Je n’y crois pas, c’est lui qui a demandé à me trouver ? Ce simple passant, qui cherchait une toute autre personne ? J’étais persuadée que c’était l’idée de la pipelette.
- J-Je vous en prie. Et si nous y allons, monsieur Gretel ? Il vaudrait mieux rentrer avant que sa mère ne s’inquiète.
- Comme c’est aimable de votre part de vous soucier de votre voisine, répond-il avec un sourire moqueur.

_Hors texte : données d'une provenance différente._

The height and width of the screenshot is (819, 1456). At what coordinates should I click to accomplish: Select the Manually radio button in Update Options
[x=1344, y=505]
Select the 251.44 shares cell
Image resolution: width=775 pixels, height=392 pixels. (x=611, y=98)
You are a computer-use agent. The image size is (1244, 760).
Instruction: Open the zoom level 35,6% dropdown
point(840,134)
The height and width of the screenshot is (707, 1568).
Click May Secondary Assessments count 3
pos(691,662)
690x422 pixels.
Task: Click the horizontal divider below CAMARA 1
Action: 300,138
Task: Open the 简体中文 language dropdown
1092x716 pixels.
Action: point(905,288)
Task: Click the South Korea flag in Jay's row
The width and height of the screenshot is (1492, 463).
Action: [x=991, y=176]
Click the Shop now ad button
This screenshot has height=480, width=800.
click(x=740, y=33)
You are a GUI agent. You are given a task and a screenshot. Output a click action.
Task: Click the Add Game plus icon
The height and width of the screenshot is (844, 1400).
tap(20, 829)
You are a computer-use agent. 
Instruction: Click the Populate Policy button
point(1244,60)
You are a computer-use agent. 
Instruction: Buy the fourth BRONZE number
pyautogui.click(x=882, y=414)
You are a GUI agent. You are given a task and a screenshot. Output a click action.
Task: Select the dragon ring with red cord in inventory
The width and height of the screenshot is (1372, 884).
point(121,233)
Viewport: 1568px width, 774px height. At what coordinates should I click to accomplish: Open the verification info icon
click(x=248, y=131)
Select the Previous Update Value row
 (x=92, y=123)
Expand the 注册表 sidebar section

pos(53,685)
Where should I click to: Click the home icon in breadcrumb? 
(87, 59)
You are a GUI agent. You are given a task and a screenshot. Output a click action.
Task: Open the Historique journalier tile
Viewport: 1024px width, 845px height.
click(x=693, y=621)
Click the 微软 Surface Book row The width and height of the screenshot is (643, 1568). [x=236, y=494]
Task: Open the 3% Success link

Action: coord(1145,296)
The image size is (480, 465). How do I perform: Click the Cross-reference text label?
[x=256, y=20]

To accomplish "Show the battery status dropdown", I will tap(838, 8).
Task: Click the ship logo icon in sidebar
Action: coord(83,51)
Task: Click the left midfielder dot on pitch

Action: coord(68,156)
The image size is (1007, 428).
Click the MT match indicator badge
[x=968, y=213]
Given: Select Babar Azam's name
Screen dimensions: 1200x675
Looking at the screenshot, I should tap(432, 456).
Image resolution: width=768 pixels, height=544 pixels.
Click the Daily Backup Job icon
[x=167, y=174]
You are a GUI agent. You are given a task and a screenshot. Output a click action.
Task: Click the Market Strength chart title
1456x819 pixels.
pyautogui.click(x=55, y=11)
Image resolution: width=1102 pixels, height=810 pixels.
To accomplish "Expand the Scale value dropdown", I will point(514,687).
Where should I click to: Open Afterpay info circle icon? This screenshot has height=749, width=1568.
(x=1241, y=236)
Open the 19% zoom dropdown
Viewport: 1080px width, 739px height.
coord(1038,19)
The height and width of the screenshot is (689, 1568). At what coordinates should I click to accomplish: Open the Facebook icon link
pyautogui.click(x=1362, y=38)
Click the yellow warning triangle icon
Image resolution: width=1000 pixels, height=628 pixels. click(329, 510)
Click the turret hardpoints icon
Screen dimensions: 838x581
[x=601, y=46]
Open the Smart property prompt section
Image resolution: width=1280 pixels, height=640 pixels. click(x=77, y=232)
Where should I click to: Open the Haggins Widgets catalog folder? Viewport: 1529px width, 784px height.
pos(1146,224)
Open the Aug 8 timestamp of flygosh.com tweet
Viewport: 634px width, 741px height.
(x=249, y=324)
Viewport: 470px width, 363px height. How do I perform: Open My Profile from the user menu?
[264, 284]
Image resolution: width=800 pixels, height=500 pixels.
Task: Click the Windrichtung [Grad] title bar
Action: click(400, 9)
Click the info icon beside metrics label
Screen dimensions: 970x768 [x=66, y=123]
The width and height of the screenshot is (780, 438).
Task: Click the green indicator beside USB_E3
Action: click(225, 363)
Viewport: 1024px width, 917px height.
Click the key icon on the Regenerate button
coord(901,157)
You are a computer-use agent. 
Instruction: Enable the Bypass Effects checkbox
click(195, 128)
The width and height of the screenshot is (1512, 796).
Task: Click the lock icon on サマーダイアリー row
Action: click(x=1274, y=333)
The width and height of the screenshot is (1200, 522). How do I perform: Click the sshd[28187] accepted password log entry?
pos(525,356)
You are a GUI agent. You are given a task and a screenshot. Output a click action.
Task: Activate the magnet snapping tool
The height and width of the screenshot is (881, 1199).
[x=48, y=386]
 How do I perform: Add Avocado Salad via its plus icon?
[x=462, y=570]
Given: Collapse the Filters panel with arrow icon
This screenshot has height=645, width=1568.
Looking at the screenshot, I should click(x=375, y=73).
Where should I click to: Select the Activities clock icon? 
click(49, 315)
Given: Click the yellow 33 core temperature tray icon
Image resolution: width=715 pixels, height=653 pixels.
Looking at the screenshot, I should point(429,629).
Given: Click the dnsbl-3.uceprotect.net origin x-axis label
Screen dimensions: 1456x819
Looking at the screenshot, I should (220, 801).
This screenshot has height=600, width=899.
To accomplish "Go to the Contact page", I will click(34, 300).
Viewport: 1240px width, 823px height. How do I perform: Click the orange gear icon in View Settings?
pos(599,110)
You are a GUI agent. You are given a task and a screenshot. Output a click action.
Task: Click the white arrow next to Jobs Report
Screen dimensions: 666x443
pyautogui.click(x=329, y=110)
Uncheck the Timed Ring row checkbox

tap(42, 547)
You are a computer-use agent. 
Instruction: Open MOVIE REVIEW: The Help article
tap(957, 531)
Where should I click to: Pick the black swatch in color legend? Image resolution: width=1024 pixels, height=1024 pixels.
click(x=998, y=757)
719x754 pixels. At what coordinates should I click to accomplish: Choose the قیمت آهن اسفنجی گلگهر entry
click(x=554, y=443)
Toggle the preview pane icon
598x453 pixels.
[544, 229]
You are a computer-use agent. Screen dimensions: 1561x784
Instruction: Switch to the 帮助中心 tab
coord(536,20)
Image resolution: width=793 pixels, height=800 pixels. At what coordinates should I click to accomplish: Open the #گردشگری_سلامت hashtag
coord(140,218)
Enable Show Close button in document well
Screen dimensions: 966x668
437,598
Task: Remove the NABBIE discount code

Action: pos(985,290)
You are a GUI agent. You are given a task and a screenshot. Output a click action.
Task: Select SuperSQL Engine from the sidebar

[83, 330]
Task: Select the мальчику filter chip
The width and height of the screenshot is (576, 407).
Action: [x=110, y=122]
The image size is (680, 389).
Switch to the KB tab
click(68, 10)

Je ne peux m’empêcher de rire intérieurement en entendant cette réplique. Décidément, peu importe l’époque à laquelle je rencontre cet homme, je ne peux m’empêcher de l’adorer. J’ai beau le regarder sous tous les angles, je le trouve incroyable. Et pourtant, le doute me submerge quand je repense à cette discussion que j’ai eu avec mon moi passé dans le souvenir précédent. Pourquoi cette enfant possédait une telle crainte envers son sauveur ? Après tout, c’est la vérité, Ginkgo m’a sauvé. D’après son témoignage, il aurait appelé les autorités lorsque l’assassin de ma mère comptait se débarrasser de moi. Minute ! Ça voudrait dire que cette peluche compte m’éliminer ? Pourquoi ? Parce que je suis au courant au sujet de son plan ? Non, ça n’a aucun sens, Taxus est tout aussi impliquée que moi !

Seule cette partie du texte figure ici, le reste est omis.